April 5, 2013

Ode To Students

I have the kind of job where I often get the chance to think, "Wow. I'm really interested in what this student wrote."

Where I sometimes get to think, "Wow. I'm really proud of what this student has ended up writing."

And then there are those very rare moments when I get to think, "Wow. I wish I had written what this student wrote."

Sometimes, I am lucky enough to read a piece of student writing that leaves me with a true sense of wonder. How can someone so young say something so simply, so beautifully? Usually it is in moments when they are writing unselfconsciously, as in an email written late at night, or in the writing journals I have them keep. It was in one such journal that I came across this sentence:

English is the study of poorly defined questions.

I find myself...lingeringly troubled by this statement. Not because I think this student was knocking his English class, but because of those two descriptors: "poorly defined." As if to ask a question without a rigid shape, and without an easy answer, is something not quite to be trusted. As if by making a question blurry, it loses some of its potency; loses some of its importance.

Here's what I have to say about poorly defined questions (which, I warn you, is probably going to be a little obtuse):

They ask you not to calculate, but to explore. Not to find some right answer--the what--but the WHY. Why do things fall apart? Why do things hold together?

I understand why these questions are troubling. Poorly defined questions are steps into a dark tunnel, not knowing what you'll find there; they are expeditions that could lead you anywhere, or everywhere, or nowhere. They can make you feel like you're throwing yourself off a cliff with no means to claw your way back up. But they are also about making connections between different ideas, different threads, different moments in a piece of literature, and using them to find a larger possible truth. Why do things fall apart in Lord of the Flies? There are many reasons, and they all lead back to the question of whether we, as humans, are inherently good. Whether compassion and empathy can withstand the blunt force of the need to survive and to control. Are there clear answers to these questions? Are there easy answers? No. But might they lead us to conclusions that matter? I think so.

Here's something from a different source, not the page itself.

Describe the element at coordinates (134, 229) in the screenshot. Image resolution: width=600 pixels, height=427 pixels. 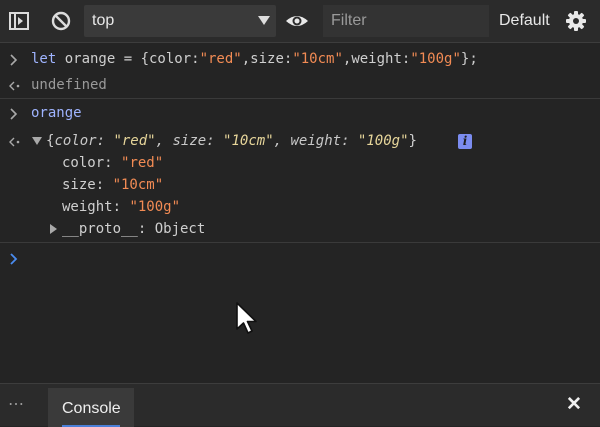
I see `proto-property: __proto__: Object` at that location.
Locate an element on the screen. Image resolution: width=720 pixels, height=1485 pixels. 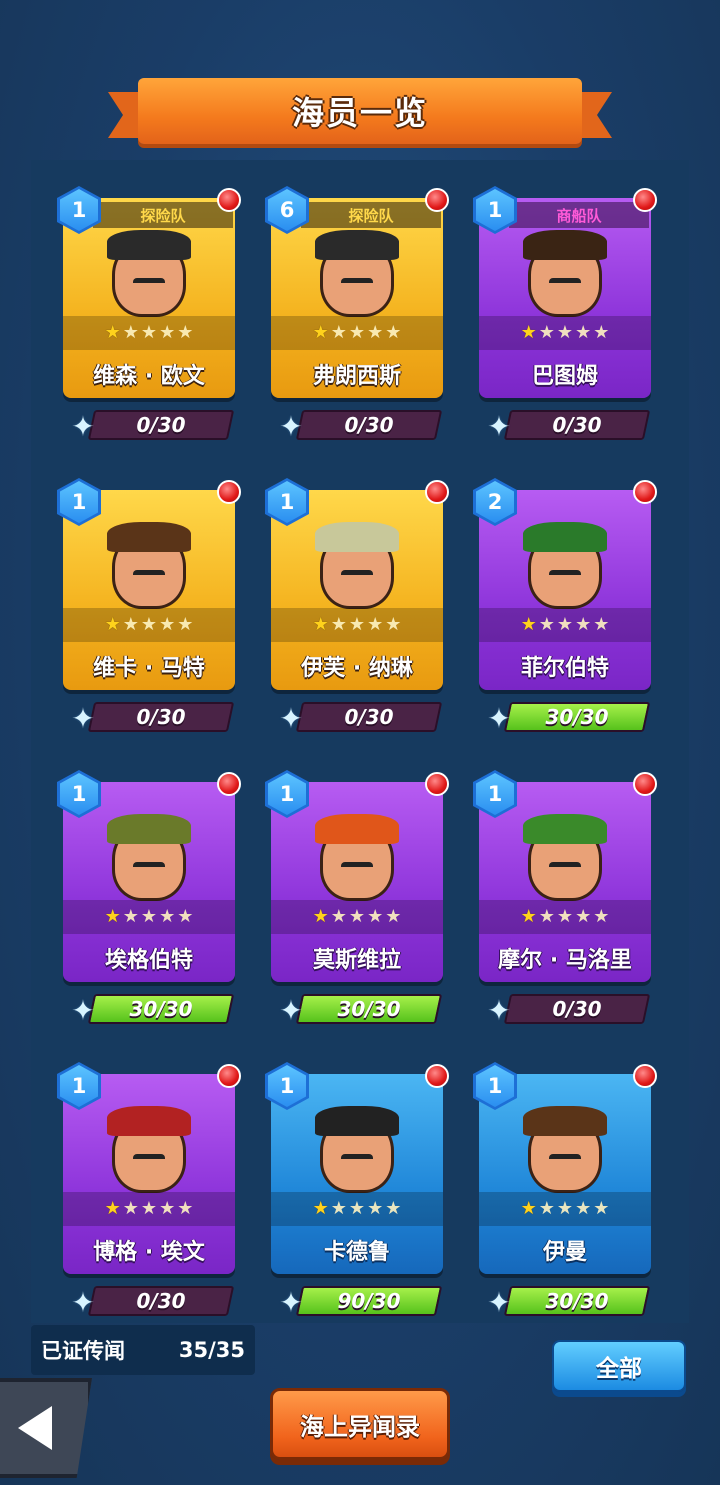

For me, poorly defined English aren't about answers. They are about the means by which you seek those answers--intellectually and otherwise--and what you might discover along the way. I love asking these questions in my classes because I learn about my students through the answers they give. I can ask a room of students, "What is the American Dream?" and they can answer in one of so many different ways, all of which can be both right and wrong. All of which will give me some insight into what interests my students, and what drives them, and what matters to them, which ends up being what matters to all of us.

What do I love about poorly defined questions? That essentially they are all asking about the same thing: about what it is to be alive in the world. And those questions will always result in different answers, and the same answers.